Sindicato Independente dos Médicos enviou carta ao primeiro-ministro para interceder junto do ministro da tutela para tentativa de acordo sobre o pagamento do trabalho suplementar

Sem resposta. É assim que continuam as cartas enviadas ao Governo pelo Sindicato Independente dos Médicos (SIM) para tentar reverter os cortes na remuneração das horas extraordinárias. Os médicos estão contra a redução para metade imposta pelo anterior Executivo, mas ninguém os recebe. Esta semana voltam a tentar, enviando mais uma missiva de apelo, desta vez só para António Costa.

"Enviámos três cartas ao ministro da Saúde Adalberto Campos Fernandes e uma ao primeiro-ministro, há cerca de um mês, e nenhum respondeu formalmente. Na segunda-feira, enviámos mais uma António Costa para apelar que o ministro nos receba", explica Jorge Roque da Cunha, secretário-geral do SIM. "Todos dizem que temos razão quando comparamos o que os médicos recebem e o que é pago às empresas de prestação de serviços, e não há nenhuma reação. Deixámos claro que há flexibilidade para negociar, que não exigimos retroativos a 2015 e 2106, mas queremos que falem connosco", diz.

Na missiva, o SIM recorda ao primeiro-ministro que "no passado dia 30 de maio apelou para uma intervenção no sentido de se pôr cobro à injustiça da manutenção do corte em 50% do pagamento das horas extra aos médicos", salientando que a injustiça é "tanto mais flagrante quanto vemos aumentar o recurso às empresas de prestações de serviços com pagamentos de 1200 €/dia e quando vemos persistir a imposição aos médicos de trabalho suplementar, que excede muito largamente o que é exigido aos outros trabalhadores".

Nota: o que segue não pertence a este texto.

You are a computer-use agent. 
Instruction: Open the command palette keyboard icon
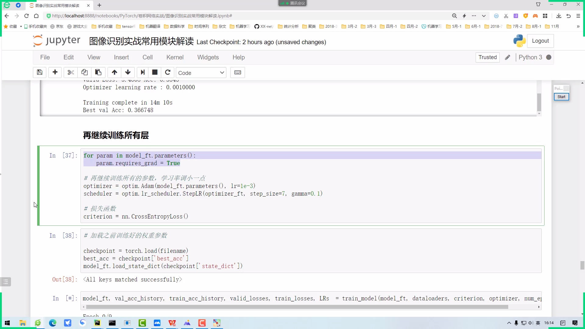(238, 73)
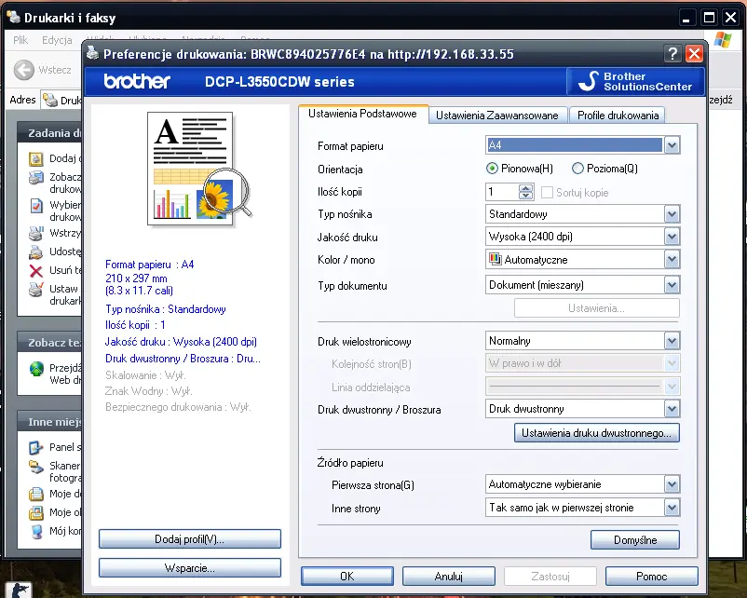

As consequências, garantem os dirigentes sindicais, já se fazem sentir. "A persistência desta injustiça faz com que cresça a indignação, a revolta e a desmotivação dos médicos, que são o sustentáculo do Serviço Nacional de Saúde (SNS), e que não compreendem que seja invocada a falta de dinheiro quando se assiste publicamente a aumentos salariais de gestores bancários e à injeção de milhões de euros em determinados sectores."

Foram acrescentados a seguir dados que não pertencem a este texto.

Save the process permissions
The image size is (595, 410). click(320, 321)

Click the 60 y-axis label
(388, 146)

A António Costa deixam ainda um alerta: "A persistência desta injustiça constitui um ataque objetivo ao SNS, já que é um dos motivos para o êxodo de muitos médicos para os prestadores privados (que continuam a contratar agressivamente), para a emigração e para a escusa legal de trabalho em serviço de urgência pelos médicos mais experientes e menos novos." Por tudo isto, querem chegar a um acordo. No entanto, garantindo, "disponibilidade para negociar uma reposição faseada dessa reversão".

O SIM diz ainda que "não faz questão de discutir, para já, tabelas salariais". O regime de 35 horas que a 1 de julho vai voltar a vigorar para os funcionários públicos não inclui os médicos. A grande maioria tem contratos de trabalho de 40 horas com condições remuneratórias específicas, negociadas em 2012 com o anterior ministro da Saúde Paulo Macedo.

O SIM remata a carta, recordando que "mantém em aberto todas as possibilidades de atuação sindical".